■ Your instructions ■
Begin at the line that has "item's ellipsis menu" and stop after the line that has "will pyautogui.click(x=195, y=328).". Give those lines of the material again, changing "cloud sync icon" to "cloud upload icon" and leaving everything else the same.

+++ Data excerpts +++

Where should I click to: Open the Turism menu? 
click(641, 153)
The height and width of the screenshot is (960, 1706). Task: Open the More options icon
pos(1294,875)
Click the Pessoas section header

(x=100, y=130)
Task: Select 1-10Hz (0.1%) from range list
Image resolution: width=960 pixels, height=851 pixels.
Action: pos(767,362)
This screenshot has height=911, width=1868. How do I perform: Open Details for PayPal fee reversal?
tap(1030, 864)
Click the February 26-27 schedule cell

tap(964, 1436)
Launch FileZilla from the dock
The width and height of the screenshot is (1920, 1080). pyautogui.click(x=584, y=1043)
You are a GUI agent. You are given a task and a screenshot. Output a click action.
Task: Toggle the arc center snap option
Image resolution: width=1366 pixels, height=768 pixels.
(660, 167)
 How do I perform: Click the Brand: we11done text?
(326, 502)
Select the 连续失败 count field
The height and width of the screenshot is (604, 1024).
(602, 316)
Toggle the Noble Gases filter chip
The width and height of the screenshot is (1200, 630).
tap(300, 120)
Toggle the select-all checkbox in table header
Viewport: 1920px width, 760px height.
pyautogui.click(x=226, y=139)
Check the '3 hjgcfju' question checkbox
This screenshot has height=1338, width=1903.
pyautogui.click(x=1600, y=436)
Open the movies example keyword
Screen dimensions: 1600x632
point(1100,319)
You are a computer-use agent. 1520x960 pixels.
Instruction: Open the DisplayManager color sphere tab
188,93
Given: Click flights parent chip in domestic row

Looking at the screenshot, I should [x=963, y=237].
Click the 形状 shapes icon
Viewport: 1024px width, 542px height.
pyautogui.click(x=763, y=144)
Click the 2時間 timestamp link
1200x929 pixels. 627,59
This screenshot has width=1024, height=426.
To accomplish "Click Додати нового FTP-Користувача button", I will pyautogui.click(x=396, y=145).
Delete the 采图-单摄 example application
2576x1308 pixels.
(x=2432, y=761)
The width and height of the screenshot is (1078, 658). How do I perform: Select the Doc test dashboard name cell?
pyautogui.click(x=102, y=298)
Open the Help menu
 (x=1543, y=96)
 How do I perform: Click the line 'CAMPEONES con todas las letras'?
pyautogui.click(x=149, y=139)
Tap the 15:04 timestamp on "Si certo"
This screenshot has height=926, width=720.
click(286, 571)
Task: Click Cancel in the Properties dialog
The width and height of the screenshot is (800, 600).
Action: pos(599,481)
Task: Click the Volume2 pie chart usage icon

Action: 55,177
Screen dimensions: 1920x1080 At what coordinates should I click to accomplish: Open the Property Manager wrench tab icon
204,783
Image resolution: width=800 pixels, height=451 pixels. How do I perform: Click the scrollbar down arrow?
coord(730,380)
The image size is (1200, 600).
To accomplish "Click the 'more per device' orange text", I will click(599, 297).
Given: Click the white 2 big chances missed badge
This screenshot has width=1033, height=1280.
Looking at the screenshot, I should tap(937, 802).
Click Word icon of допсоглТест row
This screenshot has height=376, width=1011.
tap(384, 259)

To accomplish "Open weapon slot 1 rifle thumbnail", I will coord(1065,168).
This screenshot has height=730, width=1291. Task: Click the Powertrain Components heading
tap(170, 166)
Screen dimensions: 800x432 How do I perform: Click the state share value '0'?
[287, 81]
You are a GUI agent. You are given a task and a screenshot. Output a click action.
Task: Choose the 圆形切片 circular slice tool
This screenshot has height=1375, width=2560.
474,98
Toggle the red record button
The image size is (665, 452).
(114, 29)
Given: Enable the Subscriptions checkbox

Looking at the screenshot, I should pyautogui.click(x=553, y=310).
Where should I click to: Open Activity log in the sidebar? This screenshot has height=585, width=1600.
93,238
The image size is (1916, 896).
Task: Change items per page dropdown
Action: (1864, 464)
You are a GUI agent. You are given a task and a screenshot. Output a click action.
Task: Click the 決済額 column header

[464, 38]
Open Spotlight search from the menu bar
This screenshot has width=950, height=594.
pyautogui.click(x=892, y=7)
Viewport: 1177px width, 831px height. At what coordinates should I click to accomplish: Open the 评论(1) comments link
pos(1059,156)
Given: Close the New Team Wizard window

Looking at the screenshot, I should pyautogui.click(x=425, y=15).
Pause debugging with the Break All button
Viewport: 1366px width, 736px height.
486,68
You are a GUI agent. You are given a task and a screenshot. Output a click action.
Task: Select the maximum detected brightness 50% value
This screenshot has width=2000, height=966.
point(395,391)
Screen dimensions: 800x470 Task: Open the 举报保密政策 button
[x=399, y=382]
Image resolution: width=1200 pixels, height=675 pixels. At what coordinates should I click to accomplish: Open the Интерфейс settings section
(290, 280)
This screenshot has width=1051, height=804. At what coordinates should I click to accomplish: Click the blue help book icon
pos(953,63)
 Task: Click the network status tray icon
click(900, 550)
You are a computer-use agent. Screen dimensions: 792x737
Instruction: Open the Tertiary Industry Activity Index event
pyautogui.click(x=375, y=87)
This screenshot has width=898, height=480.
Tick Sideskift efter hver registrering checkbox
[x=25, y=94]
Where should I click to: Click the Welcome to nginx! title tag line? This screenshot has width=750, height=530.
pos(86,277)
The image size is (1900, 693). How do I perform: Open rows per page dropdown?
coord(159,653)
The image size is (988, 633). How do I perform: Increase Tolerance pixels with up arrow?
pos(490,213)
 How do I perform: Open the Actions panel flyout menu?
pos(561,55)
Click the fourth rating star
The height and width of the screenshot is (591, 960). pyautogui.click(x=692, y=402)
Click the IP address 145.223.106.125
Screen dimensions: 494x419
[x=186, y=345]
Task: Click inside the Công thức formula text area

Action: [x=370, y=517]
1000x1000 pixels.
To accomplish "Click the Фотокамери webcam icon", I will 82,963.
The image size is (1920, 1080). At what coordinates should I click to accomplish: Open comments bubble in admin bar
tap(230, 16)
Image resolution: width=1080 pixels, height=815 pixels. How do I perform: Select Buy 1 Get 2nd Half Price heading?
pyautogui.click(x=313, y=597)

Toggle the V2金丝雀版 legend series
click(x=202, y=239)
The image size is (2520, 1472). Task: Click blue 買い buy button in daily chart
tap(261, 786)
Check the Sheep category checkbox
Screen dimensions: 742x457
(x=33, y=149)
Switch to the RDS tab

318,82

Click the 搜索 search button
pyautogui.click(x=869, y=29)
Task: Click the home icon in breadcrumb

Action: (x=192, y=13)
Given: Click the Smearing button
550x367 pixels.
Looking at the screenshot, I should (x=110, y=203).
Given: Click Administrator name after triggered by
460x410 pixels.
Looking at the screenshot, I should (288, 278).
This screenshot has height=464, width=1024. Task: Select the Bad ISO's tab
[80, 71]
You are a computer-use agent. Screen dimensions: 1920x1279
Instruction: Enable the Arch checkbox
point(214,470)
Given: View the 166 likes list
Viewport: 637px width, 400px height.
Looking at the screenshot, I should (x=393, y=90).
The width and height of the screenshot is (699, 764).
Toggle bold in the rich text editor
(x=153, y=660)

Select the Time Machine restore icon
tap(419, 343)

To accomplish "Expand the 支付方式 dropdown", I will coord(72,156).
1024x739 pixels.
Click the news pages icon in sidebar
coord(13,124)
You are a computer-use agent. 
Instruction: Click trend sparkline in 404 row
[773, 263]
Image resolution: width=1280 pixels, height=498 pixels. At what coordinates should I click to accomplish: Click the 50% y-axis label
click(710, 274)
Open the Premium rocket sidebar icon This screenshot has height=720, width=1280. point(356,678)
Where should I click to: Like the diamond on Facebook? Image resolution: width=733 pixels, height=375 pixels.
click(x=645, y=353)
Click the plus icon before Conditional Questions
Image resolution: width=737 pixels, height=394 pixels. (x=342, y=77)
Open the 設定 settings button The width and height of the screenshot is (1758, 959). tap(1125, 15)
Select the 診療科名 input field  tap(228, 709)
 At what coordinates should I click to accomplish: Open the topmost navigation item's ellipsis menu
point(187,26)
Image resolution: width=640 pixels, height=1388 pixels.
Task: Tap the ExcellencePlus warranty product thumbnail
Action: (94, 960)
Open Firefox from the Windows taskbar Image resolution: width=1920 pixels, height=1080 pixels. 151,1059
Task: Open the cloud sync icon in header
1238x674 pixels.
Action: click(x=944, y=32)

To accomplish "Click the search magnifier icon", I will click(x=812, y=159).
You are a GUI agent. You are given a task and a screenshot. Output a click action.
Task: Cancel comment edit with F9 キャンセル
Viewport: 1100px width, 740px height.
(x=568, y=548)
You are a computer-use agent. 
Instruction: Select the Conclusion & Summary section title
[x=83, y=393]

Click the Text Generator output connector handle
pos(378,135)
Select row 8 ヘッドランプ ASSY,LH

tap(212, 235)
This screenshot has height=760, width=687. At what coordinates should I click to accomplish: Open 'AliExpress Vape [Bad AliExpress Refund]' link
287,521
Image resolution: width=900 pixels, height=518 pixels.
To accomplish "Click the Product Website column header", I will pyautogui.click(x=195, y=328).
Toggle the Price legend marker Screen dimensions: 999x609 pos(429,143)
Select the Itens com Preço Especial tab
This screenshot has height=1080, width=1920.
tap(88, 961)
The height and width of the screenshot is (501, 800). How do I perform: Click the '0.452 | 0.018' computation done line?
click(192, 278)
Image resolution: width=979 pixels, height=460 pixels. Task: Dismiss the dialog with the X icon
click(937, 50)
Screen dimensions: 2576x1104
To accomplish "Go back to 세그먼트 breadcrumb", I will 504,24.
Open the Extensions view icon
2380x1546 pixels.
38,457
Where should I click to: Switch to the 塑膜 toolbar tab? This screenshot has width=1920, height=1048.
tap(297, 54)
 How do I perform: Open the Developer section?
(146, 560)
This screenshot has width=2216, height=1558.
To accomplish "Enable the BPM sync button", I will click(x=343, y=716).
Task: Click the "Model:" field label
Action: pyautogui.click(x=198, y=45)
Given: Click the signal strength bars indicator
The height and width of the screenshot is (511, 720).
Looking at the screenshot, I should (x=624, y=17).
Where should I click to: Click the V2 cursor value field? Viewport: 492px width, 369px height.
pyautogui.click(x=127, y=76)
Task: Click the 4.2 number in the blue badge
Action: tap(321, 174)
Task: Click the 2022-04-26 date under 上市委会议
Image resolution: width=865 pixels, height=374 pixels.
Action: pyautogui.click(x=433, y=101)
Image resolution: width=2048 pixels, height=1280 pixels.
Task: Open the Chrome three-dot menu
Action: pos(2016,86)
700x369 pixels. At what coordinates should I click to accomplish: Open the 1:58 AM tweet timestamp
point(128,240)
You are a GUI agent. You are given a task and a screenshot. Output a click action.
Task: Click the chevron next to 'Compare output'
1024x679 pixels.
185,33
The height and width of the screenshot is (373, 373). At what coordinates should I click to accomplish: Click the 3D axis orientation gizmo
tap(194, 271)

+++

■ Result of this task ■
 At what coordinates should I click to accomplish: Open the topmost navigation item's ellipsis menu
point(187,26)
Image resolution: width=640 pixels, height=1388 pixels.
Task: Tap the ExcellencePlus warranty product thumbnail
Action: (94, 960)
Open Firefox from the Windows taskbar Image resolution: width=1920 pixels, height=1080 pixels. 151,1059
Task: Open the cloud upload icon in header
1238x674 pixels.
Action: click(x=944, y=32)

To accomplish "Click the search magnifier icon", I will click(x=812, y=159).
You are a GUI agent. You are given a task and a screenshot. Output a click action.
Task: Cancel comment edit with F9 キャンセル
Viewport: 1100px width, 740px height.
(x=568, y=548)
You are a computer-use agent. 
Instruction: Select the Conclusion & Summary section title
[x=83, y=393]

Click the Text Generator output connector handle
pos(378,135)
Select row 8 ヘッドランプ ASSY,LH

tap(212, 235)
This screenshot has height=760, width=687. At what coordinates should I click to accomplish: Open 'AliExpress Vape [Bad AliExpress Refund]' link
287,521
Image resolution: width=900 pixels, height=518 pixels.
To accomplish "Click the Product Website column header", I will pyautogui.click(x=195, y=328).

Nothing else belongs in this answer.